OpenStack and NVMe-over-Fabrics: Getting higher performance for network-connected SSDs

The evolvement of the NVMe interface protocol is a boon to SSD-based storage arrays. It further powered SSDs (solid state drives) to obtain high performance and reduced latency for accessing data. Benefits further extended by the NVMe over Fabrics network protocol brings NVMe feature retained over the network fabric, while accessing the storage array remotely. Let’s understand how.While leveraging NVMe protocol with storage arrays consists of high-speed NAND and SSDs, a latency was experienced when NVMe based storage arrays were accessed through shared storage or storage area networks (SAN). In SAN, data should be transferred between the host (initiator) and the NVMe-enabled storage array (target) over Ethernet, RDMA technologies (iWARP/RoCE), or Fibre Channel. Latency was caused due a translation of SCSI commands into NVMe commands, in the data transportation process.

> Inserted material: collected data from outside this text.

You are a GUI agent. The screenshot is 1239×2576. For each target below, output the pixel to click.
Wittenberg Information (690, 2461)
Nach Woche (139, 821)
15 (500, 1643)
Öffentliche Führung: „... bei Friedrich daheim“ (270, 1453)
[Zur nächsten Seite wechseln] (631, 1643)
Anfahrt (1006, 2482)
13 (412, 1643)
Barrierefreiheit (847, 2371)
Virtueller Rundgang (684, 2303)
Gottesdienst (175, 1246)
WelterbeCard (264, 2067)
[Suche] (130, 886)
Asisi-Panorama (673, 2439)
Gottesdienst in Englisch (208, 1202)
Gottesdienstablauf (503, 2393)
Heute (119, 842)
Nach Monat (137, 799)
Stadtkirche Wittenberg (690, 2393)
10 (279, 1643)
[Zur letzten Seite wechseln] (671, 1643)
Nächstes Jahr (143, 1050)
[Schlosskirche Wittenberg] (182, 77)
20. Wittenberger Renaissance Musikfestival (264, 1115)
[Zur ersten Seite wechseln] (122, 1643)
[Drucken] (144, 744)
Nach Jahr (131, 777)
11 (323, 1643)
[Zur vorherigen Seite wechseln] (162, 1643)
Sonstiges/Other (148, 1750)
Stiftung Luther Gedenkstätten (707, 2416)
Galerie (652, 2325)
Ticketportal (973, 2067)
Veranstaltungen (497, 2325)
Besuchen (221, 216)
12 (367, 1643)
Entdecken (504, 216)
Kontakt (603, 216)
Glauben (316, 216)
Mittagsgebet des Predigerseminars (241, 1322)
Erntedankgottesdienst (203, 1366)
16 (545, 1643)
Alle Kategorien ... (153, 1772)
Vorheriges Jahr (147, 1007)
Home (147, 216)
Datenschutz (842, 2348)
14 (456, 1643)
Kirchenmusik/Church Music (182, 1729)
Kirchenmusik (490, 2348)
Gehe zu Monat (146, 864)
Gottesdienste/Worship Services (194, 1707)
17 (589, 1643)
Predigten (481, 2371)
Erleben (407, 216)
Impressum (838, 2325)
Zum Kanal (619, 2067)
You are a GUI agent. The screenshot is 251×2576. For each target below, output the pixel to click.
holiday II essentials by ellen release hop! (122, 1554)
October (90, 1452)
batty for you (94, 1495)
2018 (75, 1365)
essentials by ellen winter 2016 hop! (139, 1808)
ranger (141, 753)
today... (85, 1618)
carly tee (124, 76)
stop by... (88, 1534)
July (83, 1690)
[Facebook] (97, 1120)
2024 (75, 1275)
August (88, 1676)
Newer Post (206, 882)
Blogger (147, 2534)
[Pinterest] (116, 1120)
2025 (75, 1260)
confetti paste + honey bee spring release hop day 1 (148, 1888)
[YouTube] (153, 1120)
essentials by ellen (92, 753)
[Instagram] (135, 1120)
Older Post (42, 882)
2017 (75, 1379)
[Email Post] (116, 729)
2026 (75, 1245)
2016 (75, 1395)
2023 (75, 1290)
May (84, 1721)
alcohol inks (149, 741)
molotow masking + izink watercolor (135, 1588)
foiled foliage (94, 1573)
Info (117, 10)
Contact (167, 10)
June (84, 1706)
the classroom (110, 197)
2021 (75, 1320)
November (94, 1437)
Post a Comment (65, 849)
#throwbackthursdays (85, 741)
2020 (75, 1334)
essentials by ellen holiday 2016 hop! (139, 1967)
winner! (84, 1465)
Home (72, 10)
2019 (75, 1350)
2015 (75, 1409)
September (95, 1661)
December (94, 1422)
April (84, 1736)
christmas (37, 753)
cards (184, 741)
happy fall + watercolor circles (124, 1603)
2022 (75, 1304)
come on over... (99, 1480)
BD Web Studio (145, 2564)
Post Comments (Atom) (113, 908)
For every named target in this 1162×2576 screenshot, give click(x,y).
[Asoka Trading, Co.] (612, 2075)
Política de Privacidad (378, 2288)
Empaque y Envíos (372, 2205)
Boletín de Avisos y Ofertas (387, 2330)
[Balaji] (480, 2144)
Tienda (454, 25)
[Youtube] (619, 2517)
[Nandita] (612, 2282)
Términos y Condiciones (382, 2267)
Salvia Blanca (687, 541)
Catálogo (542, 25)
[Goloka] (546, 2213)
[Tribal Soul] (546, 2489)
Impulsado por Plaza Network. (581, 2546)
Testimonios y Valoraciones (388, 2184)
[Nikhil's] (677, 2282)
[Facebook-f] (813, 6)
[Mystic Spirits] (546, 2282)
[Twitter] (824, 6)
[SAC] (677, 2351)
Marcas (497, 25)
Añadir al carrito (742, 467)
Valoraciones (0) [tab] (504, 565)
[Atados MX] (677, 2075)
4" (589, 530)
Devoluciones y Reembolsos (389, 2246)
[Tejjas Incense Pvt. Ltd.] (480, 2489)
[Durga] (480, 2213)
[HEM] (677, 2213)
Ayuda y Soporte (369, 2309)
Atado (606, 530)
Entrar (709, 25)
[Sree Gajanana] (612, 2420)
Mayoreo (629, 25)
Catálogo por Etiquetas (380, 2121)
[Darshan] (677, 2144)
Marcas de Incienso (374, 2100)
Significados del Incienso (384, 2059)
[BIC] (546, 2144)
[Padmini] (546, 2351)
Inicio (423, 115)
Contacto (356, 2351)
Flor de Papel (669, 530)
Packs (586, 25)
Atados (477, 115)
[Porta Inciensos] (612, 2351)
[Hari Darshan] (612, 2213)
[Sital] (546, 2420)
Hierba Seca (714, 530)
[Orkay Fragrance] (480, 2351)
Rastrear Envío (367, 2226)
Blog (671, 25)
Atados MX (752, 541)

To address this bottleneck, NVM Express introduced the NVMe over Fabrics protocol, to get replaced with iSCSI as a storage networking protocol. With this, the benefits of NVMe were taken onto network fabrics in a SAN-kind of architecture to have a complete end-to-end NVMe-based storage model which is highly efficient for modern workloads. NVMe-oF supports all available network fabrics technologies, such as RDMA (RoCE, iWARP), Fibre Channel (FC-NVMe), Infiniband, Future Fabrics, and Intel Omni-Path architecture.